**What to work on:**
Pull every line containing "agent" from the listing below.

*** Records shown Section Begins ***

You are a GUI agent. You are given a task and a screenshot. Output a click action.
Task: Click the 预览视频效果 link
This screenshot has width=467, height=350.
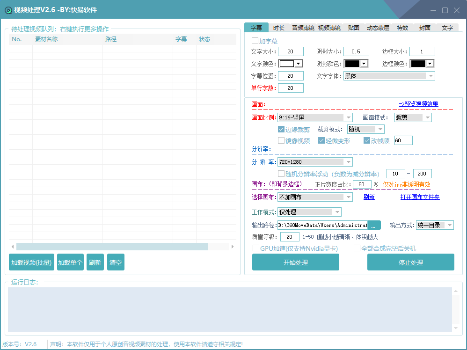pos(420,104)
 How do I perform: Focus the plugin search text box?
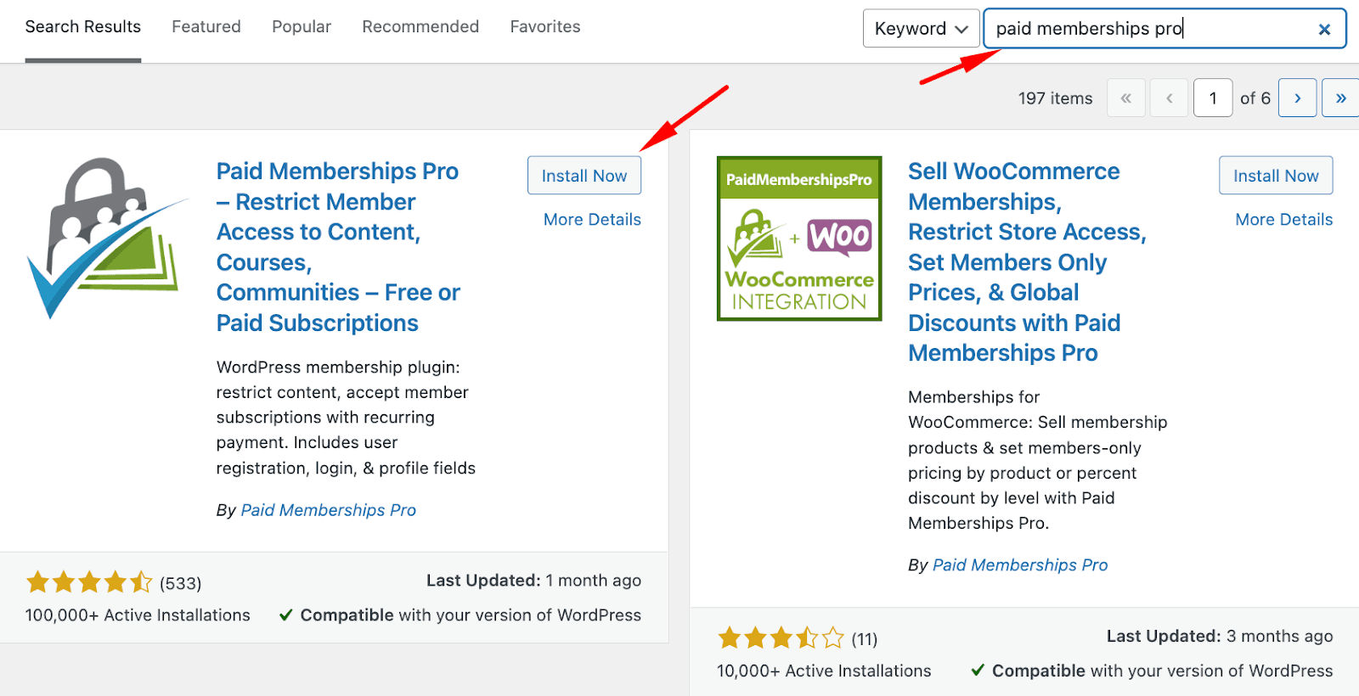coord(1147,29)
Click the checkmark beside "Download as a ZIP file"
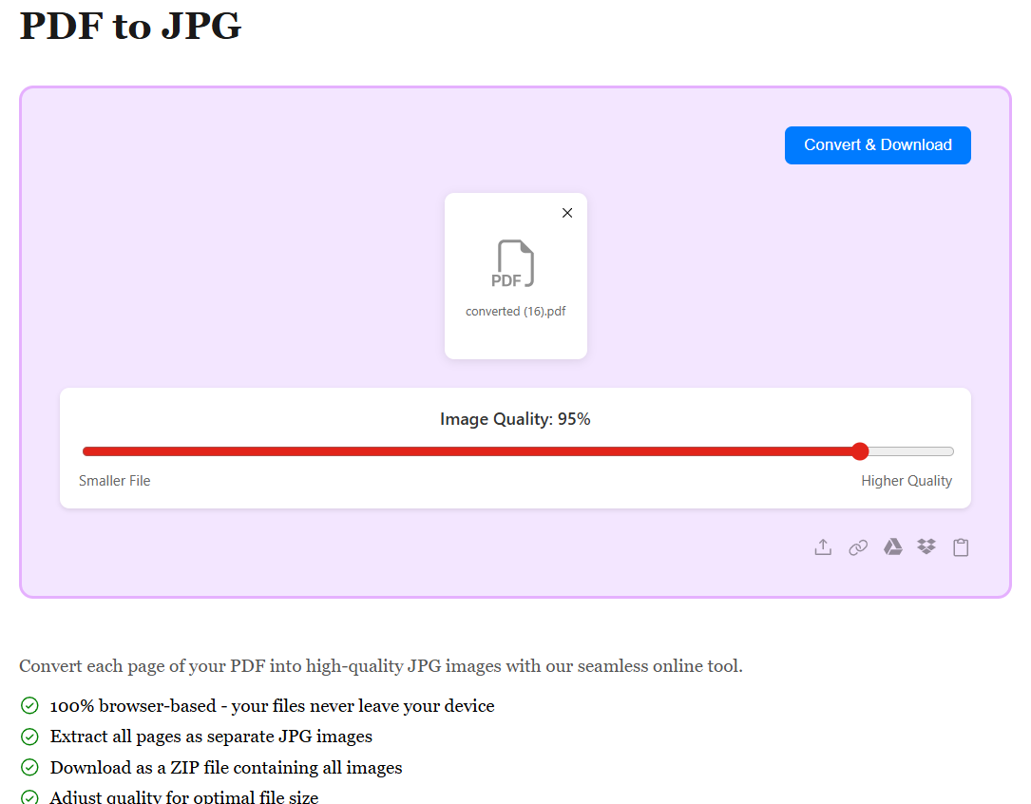 [29, 767]
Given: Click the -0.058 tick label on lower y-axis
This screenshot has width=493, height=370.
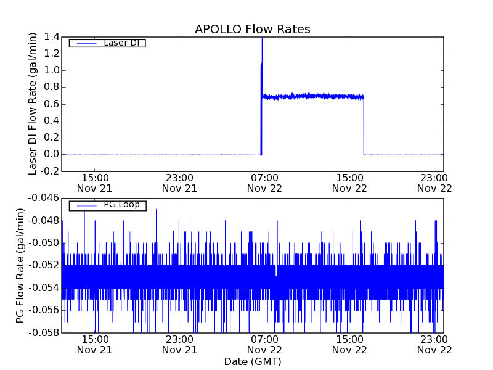Looking at the screenshot, I should 44,332.
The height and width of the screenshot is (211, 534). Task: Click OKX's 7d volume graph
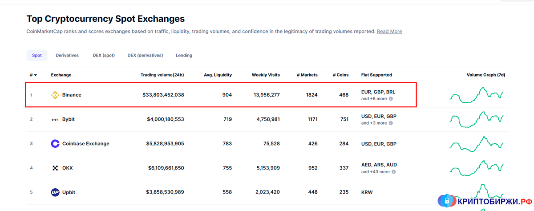click(x=477, y=168)
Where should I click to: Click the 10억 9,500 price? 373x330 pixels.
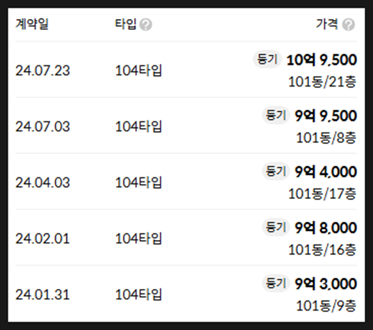tap(321, 60)
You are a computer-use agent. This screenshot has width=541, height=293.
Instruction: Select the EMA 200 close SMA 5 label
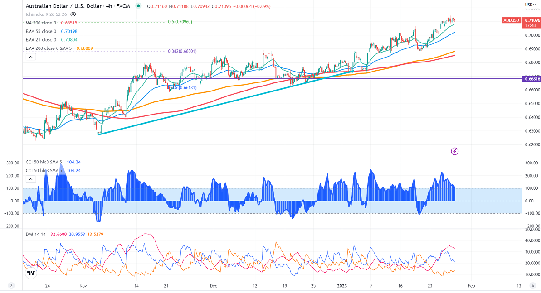pos(49,48)
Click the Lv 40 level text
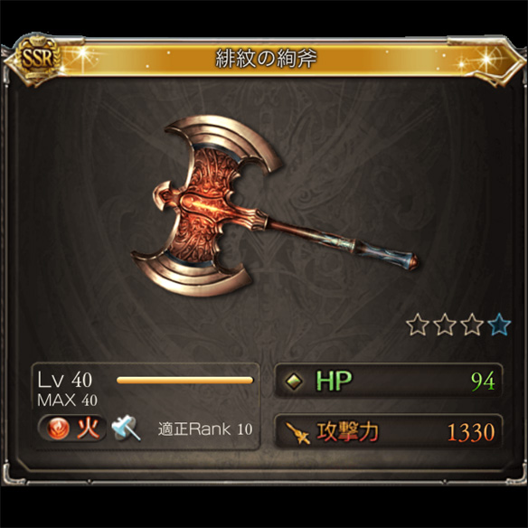This screenshot has height=528, width=528. tap(65, 380)
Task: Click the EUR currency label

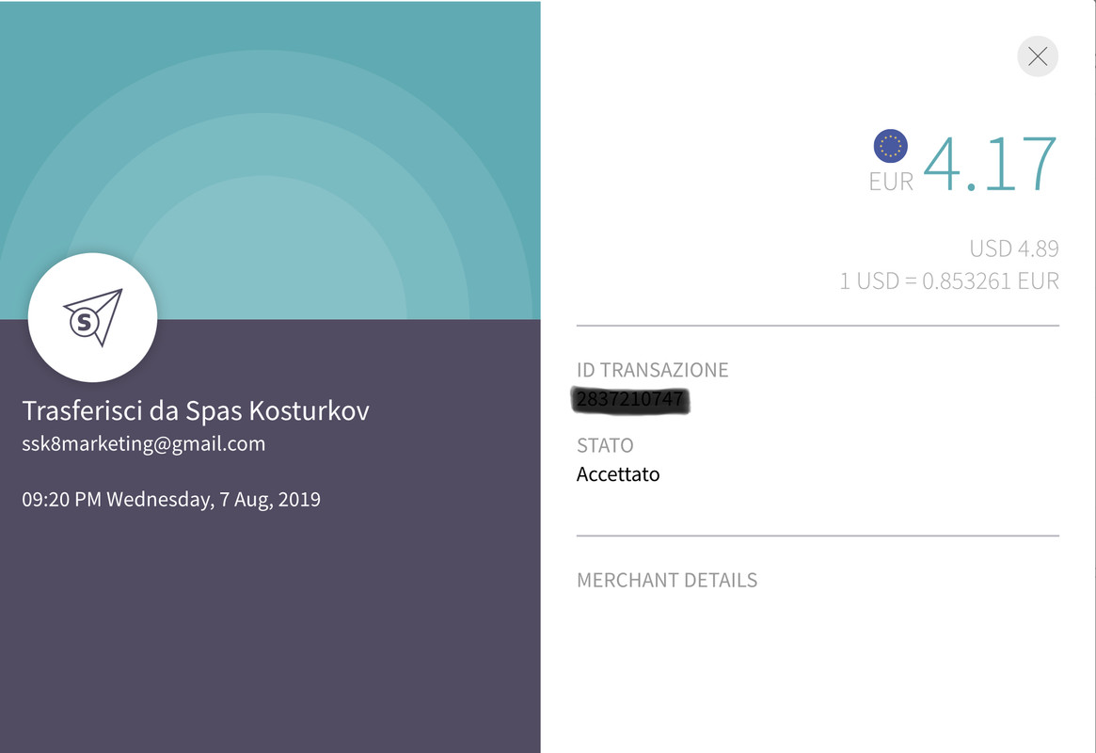Action: [x=891, y=182]
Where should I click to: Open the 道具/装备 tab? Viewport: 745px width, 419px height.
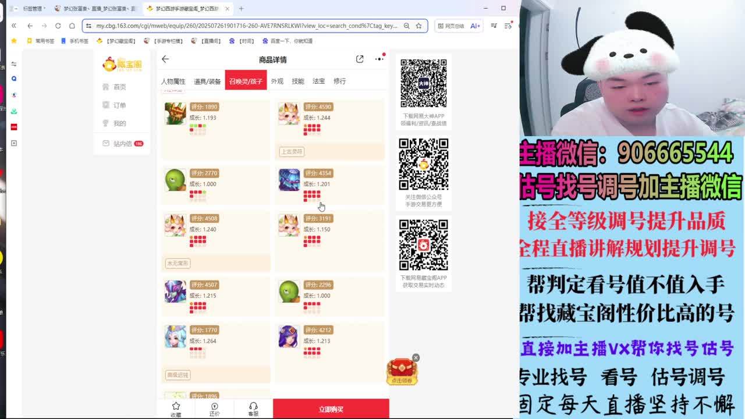(x=207, y=81)
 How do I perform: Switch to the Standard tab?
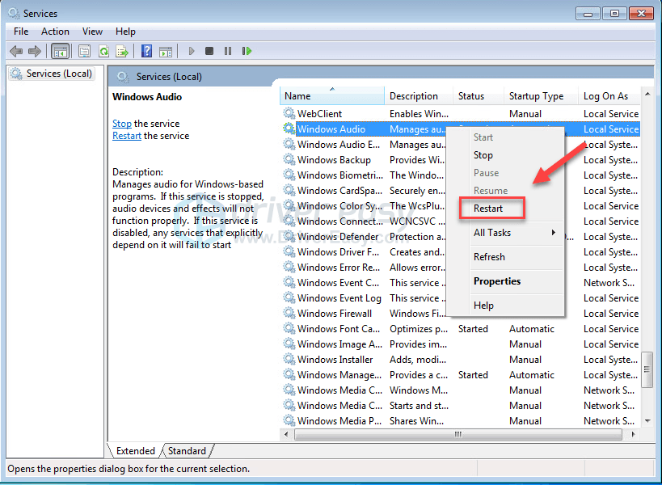tap(187, 451)
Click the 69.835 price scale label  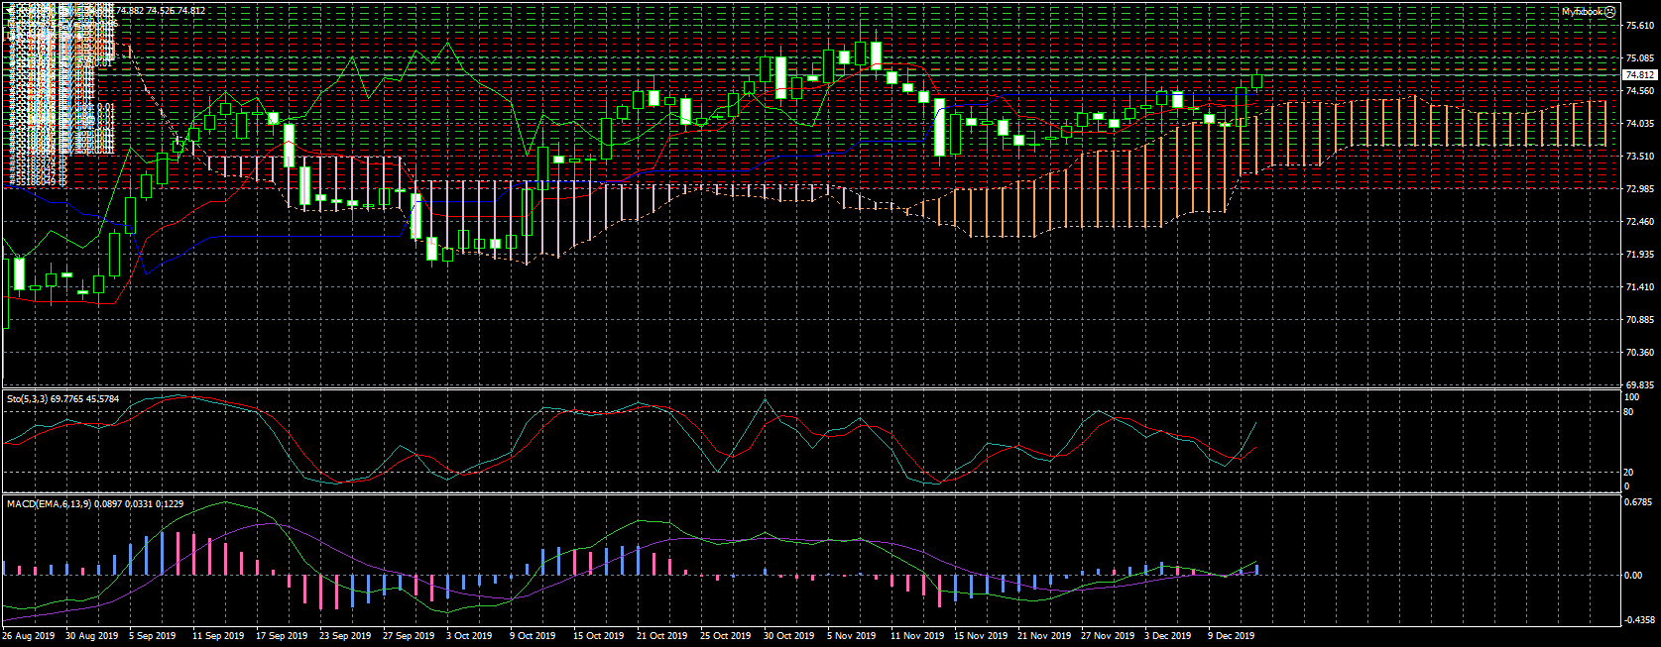click(1640, 385)
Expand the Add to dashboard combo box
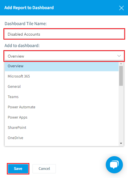The width and height of the screenshot is (128, 179). [64, 56]
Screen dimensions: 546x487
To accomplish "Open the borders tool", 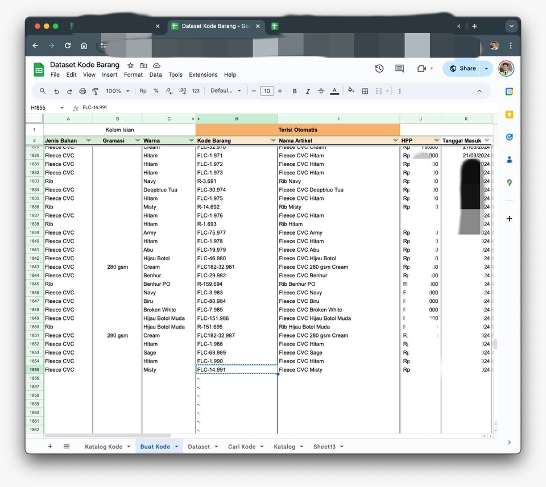I will click(365, 91).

*** Records shown Section Ends ***

**Response to the exercise:**
You are a GUI agent. You are given a task and a screenshot. Output a click action.
You are a computer-use agent. This screenshot has width=541, height=293.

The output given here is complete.